# WRITTEN INSTRUCTION
Copy the items below word for word, starting at the line containing "Screenshot is 133x532." and stopping after the line containing "Leaderboard (58, 20)".

# SUPPLIED RECORDS
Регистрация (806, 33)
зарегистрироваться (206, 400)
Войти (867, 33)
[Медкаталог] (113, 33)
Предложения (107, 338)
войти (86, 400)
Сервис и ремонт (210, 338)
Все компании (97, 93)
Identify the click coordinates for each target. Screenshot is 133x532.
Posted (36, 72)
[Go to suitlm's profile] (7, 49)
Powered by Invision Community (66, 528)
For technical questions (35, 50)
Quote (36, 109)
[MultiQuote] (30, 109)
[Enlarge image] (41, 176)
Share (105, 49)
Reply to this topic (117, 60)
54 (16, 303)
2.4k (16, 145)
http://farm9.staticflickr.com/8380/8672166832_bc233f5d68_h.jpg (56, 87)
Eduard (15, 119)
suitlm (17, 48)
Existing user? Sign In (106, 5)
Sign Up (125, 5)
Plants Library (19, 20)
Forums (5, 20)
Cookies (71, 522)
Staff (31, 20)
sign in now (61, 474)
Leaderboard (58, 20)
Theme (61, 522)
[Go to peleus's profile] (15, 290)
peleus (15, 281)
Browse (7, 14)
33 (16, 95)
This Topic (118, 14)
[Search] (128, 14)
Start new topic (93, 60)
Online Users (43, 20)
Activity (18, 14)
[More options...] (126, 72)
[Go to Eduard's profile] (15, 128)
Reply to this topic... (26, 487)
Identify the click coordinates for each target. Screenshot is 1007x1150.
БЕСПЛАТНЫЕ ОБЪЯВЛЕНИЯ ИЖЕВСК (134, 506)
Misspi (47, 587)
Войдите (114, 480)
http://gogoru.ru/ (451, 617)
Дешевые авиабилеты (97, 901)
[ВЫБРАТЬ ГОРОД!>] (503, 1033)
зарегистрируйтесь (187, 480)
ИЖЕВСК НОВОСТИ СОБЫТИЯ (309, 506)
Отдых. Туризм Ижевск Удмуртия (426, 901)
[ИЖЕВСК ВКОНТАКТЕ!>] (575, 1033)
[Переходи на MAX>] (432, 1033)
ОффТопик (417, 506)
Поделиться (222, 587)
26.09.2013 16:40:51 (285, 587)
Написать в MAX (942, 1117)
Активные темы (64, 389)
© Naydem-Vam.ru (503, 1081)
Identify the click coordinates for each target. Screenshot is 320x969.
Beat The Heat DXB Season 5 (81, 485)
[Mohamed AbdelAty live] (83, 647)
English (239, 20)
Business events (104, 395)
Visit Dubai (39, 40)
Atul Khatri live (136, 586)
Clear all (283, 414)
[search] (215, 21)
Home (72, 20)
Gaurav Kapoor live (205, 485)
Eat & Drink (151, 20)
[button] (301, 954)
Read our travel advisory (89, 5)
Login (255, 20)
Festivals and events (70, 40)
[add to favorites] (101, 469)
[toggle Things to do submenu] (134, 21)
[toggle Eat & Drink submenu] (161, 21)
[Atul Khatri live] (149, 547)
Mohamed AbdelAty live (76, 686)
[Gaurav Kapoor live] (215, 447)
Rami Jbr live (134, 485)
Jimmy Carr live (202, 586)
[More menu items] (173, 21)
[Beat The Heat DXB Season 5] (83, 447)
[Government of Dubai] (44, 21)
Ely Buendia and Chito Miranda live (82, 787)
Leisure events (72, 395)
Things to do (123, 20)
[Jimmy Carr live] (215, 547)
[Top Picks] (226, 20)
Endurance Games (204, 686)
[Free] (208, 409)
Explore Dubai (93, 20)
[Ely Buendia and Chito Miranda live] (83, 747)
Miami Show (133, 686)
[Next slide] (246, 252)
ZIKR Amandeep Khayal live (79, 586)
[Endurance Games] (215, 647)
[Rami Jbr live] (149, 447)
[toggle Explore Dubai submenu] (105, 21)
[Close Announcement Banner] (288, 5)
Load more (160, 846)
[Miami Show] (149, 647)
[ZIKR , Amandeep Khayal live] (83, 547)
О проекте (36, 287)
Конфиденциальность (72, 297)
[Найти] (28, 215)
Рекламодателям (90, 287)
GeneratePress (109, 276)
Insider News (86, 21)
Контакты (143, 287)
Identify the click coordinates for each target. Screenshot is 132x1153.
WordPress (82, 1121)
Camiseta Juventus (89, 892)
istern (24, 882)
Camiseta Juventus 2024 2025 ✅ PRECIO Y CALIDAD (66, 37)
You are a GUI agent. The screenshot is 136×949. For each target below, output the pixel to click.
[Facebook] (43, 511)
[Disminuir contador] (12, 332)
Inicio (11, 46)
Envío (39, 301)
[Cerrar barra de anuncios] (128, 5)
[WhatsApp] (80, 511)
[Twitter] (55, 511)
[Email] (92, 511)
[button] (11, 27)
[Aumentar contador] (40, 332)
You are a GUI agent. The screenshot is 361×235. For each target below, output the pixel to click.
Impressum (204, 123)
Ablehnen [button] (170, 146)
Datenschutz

# REPLY TO THE TASK
Identify the click coordinates for each target. Screenshot is 133x532.
Posted (36, 72)
[Go to suitlm's profile] (7, 49)
Powered by Invision Community (66, 528)
For technical questions (35, 50)
Quote (36, 109)
[MultiQuote] (30, 109)
[Enlarge image] (41, 176)
Share (105, 49)
Reply to this topic (117, 60)
54 (16, 303)
2.4k (16, 145)
http://farm9.staticflickr.com/8380/8672166832_bc233f5d68_h.jpg (56, 87)
Eduard (15, 119)
suitlm (17, 48)
Existing user? Sign In (106, 5)
Sign Up (125, 5)
Plants Library (19, 20)
Forums (5, 20)
Cookies (71, 522)
Staff (31, 20)
sign in now (61, 474)
Leaderboard (58, 20)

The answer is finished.